● **INSTRUCTIONS TO FOLLOW**
Only the lines below, from the one with "Hizmetlerimiz (198, 809)" through the one with "SPOR (689, 165)", are to be written out, exactly.

Saved entries:
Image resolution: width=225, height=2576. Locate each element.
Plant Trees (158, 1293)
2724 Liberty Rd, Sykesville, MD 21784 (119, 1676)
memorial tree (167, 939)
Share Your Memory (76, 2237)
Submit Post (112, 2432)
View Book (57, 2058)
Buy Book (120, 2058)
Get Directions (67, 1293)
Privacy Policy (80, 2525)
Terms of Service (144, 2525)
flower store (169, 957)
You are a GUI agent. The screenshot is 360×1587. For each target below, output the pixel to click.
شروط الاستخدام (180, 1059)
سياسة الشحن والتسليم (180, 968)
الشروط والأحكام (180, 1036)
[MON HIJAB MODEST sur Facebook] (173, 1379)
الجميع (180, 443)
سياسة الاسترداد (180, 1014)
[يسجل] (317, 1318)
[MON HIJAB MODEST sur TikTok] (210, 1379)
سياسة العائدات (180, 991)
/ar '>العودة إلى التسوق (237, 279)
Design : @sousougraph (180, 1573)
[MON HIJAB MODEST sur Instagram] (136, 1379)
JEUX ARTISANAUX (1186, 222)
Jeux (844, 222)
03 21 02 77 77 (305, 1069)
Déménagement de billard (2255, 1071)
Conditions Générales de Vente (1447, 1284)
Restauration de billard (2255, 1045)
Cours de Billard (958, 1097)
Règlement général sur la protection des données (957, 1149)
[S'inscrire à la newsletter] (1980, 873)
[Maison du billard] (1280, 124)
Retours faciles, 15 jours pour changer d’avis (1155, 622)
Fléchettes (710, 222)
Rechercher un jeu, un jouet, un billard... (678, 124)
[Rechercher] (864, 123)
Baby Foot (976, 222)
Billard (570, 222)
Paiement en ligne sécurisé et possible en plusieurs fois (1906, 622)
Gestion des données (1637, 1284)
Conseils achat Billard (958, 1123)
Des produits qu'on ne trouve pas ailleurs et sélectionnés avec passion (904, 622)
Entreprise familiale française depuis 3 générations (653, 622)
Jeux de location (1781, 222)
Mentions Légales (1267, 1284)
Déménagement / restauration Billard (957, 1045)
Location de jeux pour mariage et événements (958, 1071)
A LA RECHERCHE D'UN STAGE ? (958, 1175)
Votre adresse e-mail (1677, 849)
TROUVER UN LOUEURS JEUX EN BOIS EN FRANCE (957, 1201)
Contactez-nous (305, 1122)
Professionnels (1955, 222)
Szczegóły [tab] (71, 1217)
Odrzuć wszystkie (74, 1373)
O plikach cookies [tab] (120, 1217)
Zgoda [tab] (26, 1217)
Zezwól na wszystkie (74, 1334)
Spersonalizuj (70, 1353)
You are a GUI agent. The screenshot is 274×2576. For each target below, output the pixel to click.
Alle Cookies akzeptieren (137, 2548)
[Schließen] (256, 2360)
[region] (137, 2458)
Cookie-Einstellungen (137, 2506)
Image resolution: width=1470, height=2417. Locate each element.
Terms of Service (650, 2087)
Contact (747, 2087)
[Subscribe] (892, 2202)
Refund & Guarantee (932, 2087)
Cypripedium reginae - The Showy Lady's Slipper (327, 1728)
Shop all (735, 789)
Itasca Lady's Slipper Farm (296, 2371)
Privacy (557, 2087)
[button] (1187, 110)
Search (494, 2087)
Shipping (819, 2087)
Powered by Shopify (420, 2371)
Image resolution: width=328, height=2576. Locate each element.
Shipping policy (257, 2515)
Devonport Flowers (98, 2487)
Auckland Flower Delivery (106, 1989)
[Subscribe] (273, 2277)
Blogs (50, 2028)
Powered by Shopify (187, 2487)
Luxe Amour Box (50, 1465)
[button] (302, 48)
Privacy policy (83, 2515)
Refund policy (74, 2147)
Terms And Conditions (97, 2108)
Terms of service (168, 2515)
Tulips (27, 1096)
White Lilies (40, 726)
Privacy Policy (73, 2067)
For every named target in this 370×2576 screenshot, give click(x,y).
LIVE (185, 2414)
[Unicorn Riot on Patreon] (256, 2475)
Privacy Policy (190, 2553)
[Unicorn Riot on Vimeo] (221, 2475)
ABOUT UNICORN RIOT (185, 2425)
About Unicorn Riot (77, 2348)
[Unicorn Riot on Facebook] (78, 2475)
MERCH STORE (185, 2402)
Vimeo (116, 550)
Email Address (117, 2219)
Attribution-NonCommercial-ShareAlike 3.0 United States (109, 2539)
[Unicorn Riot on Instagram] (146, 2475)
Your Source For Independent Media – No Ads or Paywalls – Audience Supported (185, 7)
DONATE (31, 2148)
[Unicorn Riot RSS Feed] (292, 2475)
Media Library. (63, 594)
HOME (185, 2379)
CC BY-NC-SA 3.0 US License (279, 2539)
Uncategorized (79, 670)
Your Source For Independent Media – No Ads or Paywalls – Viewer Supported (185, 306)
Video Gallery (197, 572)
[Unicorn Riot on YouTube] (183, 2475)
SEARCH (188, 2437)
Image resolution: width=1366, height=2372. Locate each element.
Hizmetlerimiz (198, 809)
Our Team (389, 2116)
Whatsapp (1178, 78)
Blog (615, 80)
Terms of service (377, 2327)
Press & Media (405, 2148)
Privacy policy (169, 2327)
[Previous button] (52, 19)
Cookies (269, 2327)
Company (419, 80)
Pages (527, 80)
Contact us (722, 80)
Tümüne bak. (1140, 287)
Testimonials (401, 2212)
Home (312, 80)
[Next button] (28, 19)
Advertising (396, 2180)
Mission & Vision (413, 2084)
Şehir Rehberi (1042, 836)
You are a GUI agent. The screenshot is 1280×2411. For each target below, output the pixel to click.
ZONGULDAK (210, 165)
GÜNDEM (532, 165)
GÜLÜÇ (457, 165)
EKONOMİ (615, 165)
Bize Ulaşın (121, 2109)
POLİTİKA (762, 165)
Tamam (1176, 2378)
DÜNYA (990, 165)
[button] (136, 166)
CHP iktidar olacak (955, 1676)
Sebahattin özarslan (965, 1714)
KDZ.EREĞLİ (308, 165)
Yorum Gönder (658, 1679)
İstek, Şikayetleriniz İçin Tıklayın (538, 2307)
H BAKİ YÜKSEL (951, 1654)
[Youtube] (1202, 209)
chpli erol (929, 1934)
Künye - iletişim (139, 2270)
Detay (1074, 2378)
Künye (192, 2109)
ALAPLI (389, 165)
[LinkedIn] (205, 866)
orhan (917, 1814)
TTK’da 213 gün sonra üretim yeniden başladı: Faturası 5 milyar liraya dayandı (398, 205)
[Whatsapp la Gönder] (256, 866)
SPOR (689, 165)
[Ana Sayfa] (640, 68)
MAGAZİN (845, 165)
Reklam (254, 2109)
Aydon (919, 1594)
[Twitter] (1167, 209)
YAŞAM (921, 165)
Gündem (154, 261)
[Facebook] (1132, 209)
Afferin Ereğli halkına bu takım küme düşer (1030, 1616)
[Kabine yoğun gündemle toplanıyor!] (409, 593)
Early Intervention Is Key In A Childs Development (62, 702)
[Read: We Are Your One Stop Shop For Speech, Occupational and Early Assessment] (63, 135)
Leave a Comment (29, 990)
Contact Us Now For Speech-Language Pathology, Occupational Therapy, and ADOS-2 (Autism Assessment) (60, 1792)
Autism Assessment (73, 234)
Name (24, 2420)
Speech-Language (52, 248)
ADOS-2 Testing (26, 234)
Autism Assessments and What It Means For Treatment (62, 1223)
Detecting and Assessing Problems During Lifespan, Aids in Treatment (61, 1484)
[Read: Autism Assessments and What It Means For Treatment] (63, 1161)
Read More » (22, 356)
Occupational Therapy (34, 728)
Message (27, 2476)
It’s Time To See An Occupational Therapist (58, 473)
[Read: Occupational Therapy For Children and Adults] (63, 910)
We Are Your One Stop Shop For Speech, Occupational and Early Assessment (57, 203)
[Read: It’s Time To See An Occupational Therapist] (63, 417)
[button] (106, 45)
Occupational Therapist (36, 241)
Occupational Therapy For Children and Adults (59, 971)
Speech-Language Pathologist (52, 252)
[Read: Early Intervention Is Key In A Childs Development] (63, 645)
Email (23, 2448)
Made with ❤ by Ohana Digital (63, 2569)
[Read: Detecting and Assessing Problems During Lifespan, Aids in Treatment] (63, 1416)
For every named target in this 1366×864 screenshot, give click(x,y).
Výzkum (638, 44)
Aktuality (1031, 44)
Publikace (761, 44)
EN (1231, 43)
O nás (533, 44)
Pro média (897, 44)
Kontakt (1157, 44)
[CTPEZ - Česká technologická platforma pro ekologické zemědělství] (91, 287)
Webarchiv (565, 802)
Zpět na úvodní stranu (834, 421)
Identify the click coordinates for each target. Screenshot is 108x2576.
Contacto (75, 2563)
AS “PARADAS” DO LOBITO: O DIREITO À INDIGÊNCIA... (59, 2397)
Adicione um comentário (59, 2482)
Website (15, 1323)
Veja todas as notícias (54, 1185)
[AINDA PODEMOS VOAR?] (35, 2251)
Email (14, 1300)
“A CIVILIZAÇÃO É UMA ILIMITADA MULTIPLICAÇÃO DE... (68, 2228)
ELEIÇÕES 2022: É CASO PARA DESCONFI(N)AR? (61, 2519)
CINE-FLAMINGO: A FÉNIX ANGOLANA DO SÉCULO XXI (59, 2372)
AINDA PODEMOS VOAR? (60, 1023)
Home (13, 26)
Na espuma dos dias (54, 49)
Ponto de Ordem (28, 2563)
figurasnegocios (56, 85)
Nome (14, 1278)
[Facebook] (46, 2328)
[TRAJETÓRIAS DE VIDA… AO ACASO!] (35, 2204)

● **RESPONSE BELOW**
Hizmetlerimiz (198, 809)
Our Team (389, 2116)
Whatsapp (1178, 78)
Blog (615, 80)
Terms of service (377, 2327)
Press & Media (405, 2148)
Privacy policy (169, 2327)
[Previous button] (52, 19)
Cookies (269, 2327)
Company (419, 80)
Pages (527, 80)
Contact us (722, 80)
Tümüne bak. (1140, 287)
Testimonials (401, 2212)
Home (312, 80)
[Next button] (28, 19)
Advertising (396, 2180)
Mission & Vision (413, 2084)
Şehir Rehberi (1042, 836)
You are a GUI agent. The screenshot is 1280×2411. For each target below, output the pixel to click.
ZONGULDAK (210, 165)
GÜNDEM (532, 165)
GÜLÜÇ (457, 165)
EKONOMİ (615, 165)
Bize Ulaşın (121, 2109)
POLİTİKA (762, 165)
Tamam (1176, 2378)
DÜNYA (990, 165)
[button] (136, 166)
CHP iktidar olacak (955, 1676)
Sebahattin özarslan (965, 1714)
KDZ.EREĞLİ (308, 165)
Yorum Gönder (658, 1679)
İstek, Şikayetleriniz İçin Tıklayın (538, 2307)
H BAKİ YÜKSEL (951, 1654)
[Youtube] (1202, 209)
chpli erol (929, 1934)
Künye - iletişim (139, 2270)
Detay (1074, 2378)
Künye (192, 2109)
ALAPLI (389, 165)
[LinkedIn] (205, 866)
orhan (917, 1814)
TTK’da 213 gün sonra üretim yeniden başladı: Faturası 5 milyar liraya dayandı (398, 205)
[Whatsapp la Gönder] (256, 866)
SPOR (689, 165)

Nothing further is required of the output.